» YOUR OBJECTIVE
Search the listing below for the string "axis", then copy every line it appears in.

» RECORDS PROVIDED
* * * * * * *

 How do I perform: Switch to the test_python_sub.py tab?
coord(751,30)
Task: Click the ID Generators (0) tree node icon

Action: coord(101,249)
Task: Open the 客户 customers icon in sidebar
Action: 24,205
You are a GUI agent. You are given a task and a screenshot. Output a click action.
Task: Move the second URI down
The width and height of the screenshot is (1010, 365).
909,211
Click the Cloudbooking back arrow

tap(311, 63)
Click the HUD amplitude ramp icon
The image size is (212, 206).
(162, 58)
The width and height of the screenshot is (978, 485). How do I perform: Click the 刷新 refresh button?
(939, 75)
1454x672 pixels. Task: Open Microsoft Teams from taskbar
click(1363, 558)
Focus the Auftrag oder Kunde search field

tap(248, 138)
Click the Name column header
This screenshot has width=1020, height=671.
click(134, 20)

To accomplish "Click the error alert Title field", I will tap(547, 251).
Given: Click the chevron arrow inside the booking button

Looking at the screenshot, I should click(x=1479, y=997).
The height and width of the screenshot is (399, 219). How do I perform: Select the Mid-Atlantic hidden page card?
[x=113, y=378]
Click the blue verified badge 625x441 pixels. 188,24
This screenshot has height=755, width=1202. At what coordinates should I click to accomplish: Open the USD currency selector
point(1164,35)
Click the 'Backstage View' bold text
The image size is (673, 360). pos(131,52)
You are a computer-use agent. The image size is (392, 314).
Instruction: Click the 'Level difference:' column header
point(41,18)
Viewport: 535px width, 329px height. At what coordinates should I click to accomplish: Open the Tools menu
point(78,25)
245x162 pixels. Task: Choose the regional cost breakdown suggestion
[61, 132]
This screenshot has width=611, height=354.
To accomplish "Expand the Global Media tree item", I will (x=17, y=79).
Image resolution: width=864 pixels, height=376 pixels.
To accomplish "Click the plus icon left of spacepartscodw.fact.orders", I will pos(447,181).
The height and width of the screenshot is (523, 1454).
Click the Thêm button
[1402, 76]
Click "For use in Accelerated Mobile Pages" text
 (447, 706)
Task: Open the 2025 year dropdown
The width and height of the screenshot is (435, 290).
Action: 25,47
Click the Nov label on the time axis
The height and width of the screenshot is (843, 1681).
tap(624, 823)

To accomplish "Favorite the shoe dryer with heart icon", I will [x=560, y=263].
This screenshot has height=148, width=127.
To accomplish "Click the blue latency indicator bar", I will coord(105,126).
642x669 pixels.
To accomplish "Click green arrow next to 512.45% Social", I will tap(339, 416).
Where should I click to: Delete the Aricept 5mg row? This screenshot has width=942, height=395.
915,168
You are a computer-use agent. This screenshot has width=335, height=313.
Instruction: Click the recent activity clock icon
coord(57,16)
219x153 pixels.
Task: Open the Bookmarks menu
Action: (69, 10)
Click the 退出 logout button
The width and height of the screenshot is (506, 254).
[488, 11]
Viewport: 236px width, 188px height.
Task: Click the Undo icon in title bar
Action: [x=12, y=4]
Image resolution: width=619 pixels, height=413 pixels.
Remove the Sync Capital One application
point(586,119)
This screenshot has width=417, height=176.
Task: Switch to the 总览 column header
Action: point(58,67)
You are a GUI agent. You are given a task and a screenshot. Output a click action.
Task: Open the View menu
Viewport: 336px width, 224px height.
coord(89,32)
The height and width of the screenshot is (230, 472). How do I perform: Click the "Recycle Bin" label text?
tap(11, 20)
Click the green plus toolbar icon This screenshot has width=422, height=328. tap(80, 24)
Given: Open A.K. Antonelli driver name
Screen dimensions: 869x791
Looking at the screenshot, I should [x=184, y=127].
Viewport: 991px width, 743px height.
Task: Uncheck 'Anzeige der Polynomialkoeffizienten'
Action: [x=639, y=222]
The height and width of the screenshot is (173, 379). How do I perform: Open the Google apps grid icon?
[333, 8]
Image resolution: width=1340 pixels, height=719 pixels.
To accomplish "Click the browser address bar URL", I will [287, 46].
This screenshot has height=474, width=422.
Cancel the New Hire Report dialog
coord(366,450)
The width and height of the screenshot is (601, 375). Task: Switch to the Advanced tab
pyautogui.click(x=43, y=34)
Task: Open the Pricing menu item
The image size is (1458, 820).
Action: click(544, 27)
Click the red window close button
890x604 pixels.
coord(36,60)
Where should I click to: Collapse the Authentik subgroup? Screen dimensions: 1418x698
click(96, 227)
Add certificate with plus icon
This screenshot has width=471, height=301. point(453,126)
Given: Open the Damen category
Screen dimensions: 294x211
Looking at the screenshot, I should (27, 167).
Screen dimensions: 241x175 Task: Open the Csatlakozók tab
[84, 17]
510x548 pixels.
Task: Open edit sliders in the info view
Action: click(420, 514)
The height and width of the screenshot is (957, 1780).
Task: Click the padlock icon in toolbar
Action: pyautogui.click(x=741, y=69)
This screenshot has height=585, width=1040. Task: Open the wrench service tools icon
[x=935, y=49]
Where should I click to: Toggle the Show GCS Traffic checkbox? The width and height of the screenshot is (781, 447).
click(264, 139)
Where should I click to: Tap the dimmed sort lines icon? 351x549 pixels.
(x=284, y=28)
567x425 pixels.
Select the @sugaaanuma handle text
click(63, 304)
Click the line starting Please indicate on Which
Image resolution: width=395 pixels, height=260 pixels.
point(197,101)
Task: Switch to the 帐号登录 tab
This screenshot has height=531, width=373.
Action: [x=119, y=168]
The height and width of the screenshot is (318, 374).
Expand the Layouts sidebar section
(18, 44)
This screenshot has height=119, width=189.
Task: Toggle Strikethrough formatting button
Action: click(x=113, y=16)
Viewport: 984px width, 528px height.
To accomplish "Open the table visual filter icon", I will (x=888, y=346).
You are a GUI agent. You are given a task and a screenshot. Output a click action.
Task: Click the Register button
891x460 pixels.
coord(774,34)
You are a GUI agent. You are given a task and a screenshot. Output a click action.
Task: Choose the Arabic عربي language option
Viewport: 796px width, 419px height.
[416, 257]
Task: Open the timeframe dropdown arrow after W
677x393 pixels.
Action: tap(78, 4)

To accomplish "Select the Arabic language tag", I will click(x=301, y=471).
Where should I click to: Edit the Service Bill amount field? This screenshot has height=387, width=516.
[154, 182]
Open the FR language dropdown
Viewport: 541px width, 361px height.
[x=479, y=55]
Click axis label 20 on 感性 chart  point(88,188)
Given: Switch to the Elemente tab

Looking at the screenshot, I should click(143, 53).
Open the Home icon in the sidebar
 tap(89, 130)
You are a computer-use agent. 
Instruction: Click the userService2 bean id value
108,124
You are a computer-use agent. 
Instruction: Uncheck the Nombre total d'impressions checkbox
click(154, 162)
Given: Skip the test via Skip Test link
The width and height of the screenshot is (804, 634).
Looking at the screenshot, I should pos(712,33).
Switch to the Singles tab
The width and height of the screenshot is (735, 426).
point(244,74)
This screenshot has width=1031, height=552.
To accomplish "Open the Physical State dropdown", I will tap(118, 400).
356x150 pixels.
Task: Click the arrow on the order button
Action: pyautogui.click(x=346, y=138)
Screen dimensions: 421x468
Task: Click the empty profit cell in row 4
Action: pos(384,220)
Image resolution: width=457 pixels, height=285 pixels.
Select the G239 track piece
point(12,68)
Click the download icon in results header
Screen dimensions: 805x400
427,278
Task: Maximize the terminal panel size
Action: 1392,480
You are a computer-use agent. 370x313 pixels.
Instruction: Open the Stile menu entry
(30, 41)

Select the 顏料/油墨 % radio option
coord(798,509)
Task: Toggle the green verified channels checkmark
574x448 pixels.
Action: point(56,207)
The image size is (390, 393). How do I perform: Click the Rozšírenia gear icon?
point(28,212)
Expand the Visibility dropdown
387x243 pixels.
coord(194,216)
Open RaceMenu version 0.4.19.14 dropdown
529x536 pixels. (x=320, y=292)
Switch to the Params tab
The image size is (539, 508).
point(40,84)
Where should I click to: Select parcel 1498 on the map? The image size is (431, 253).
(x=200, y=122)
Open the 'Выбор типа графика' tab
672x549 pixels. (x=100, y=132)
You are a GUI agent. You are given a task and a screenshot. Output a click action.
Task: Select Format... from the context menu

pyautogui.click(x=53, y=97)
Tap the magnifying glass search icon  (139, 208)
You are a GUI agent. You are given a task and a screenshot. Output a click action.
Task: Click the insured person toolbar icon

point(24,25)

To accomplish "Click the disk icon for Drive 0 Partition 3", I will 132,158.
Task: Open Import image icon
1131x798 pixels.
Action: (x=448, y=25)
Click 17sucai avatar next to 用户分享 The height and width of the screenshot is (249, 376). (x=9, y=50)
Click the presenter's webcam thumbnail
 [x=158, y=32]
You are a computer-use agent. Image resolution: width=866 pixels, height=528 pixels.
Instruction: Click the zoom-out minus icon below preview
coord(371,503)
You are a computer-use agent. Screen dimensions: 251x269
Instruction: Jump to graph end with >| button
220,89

* * * * * * *

» WRITTEN ANSWER
Click the Nov label on the time axis
Click axis label 20 on 感性 chart  point(88,188)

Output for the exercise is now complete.